Pixel coordinate grounding data:
--- START ---

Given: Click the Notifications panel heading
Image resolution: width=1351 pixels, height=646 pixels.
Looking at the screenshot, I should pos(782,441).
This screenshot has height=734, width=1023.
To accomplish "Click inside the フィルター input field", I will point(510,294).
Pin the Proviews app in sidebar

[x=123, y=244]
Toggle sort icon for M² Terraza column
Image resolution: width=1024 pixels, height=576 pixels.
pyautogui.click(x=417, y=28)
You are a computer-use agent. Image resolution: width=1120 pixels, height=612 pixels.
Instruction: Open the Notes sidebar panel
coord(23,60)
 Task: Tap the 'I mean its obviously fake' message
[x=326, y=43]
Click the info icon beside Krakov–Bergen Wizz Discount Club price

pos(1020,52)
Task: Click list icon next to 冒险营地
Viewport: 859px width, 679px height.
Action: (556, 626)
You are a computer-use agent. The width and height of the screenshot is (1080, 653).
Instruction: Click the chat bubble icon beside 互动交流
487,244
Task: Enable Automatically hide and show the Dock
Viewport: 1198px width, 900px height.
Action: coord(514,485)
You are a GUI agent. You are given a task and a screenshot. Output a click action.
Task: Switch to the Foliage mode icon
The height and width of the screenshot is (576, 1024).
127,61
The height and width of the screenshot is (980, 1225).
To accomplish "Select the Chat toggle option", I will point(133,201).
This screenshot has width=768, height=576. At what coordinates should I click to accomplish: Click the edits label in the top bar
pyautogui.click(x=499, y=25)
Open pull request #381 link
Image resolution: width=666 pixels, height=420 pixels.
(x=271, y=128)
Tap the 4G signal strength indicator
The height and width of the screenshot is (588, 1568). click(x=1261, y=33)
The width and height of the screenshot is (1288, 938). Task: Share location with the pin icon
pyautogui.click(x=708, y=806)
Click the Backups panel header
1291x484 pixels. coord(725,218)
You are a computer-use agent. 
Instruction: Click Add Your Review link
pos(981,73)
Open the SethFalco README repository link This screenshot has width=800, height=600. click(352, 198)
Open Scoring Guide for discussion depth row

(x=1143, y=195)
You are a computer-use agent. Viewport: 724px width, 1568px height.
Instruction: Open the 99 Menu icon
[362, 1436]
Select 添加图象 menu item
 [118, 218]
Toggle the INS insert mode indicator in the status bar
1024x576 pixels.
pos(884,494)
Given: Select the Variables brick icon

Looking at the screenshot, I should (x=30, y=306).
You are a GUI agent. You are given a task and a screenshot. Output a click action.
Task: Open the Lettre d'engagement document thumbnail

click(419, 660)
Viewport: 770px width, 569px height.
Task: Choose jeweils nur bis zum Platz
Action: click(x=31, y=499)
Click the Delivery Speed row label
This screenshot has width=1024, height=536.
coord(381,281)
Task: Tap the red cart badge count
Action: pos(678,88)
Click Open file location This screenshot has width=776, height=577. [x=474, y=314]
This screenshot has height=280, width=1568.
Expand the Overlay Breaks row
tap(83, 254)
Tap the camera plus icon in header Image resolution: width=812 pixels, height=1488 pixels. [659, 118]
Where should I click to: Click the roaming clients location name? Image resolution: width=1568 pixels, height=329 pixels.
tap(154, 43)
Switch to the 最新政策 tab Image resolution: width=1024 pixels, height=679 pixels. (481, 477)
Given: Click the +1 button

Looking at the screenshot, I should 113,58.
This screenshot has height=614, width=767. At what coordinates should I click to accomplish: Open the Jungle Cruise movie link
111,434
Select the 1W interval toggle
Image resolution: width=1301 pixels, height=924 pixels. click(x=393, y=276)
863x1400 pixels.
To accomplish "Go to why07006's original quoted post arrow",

--- END ---

**WORK INSTRUCTIONS:**
Write the entries out once more, exactly as they appear.

**WRITTEN ANSWER:**
Given: Click the Notifications panel heading
Image resolution: width=1351 pixels, height=646 pixels.
Looking at the screenshot, I should pos(782,441).
This screenshot has height=734, width=1023.
To accomplish "Click inside the フィルター input field", I will point(510,294).
Pin the Proviews app in sidebar

[x=123, y=244]
Toggle sort icon for M² Terraza column
Image resolution: width=1024 pixels, height=576 pixels.
pyautogui.click(x=417, y=28)
You are a computer-use agent. Image resolution: width=1120 pixels, height=612 pixels.
Instruction: Open the Notes sidebar panel
coord(23,60)
 Task: Tap the 'I mean its obviously fake' message
[x=326, y=43]
Click the info icon beside Krakov–Bergen Wizz Discount Club price

pos(1020,52)
Task: Click list icon next to 冒险营地
Viewport: 859px width, 679px height.
Action: (556, 626)
You are a computer-use agent. The width and height of the screenshot is (1080, 653).
Instruction: Click the chat bubble icon beside 互动交流
487,244
Task: Enable Automatically hide and show the Dock
Viewport: 1198px width, 900px height.
Action: coord(514,485)
You are a GUI agent. You are given a task and a screenshot. Output a click action.
Task: Switch to the Foliage mode icon
The height and width of the screenshot is (576, 1024).
127,61
The height and width of the screenshot is (980, 1225).
To accomplish "Select the Chat toggle option", I will point(133,201).
This screenshot has width=768, height=576. At what coordinates should I click to accomplish: Click the edits label in the top bar
pyautogui.click(x=499, y=25)
Open pull request #381 link
Image resolution: width=666 pixels, height=420 pixels.
(x=271, y=128)
Tap the 4G signal strength indicator
The height and width of the screenshot is (588, 1568). click(x=1261, y=33)
The width and height of the screenshot is (1288, 938). Task: Share location with the pin icon
pyautogui.click(x=708, y=806)
Click the Backups panel header
1291x484 pixels. coord(725,218)
You are a computer-use agent. 
Instruction: Click Add Your Review link
pos(981,73)
Open the SethFalco README repository link This screenshot has width=800, height=600. click(352, 198)
Open Scoring Guide for discussion depth row

(x=1143, y=195)
You are a computer-use agent. Viewport: 724px width, 1568px height.
Instruction: Open the 99 Menu icon
[362, 1436]
Select 添加图象 menu item
 [118, 218]
Toggle the INS insert mode indicator in the status bar
1024x576 pixels.
pos(884,494)
Given: Select the Variables brick icon

Looking at the screenshot, I should (x=30, y=306).
You are a GUI agent. You are given a task and a screenshot. Output a click action.
Task: Open the Lettre d'engagement document thumbnail

click(419, 660)
Viewport: 770px width, 569px height.
Task: Choose jeweils nur bis zum Platz
Action: click(x=31, y=499)
Click the Delivery Speed row label
This screenshot has width=1024, height=536.
coord(381,281)
Task: Tap the red cart badge count
Action: pos(678,88)
Click Open file location This screenshot has width=776, height=577. [x=474, y=314]
This screenshot has height=280, width=1568.
Expand the Overlay Breaks row
tap(83, 254)
Tap the camera plus icon in header Image resolution: width=812 pixels, height=1488 pixels. [659, 118]
Where should I click to: Click the roaming clients location name? Image resolution: width=1568 pixels, height=329 pixels.
tap(154, 43)
Switch to the 最新政策 tab Image resolution: width=1024 pixels, height=679 pixels. (481, 477)
Given: Click the +1 button

Looking at the screenshot, I should 113,58.
This screenshot has height=614, width=767. At what coordinates should I click to accomplish: Open the Jungle Cruise movie link
111,434
Select the 1W interval toggle
Image resolution: width=1301 pixels, height=924 pixels. click(x=393, y=276)
863x1400 pixels.
To accomplish "Go to why07006's original quoted post arrow",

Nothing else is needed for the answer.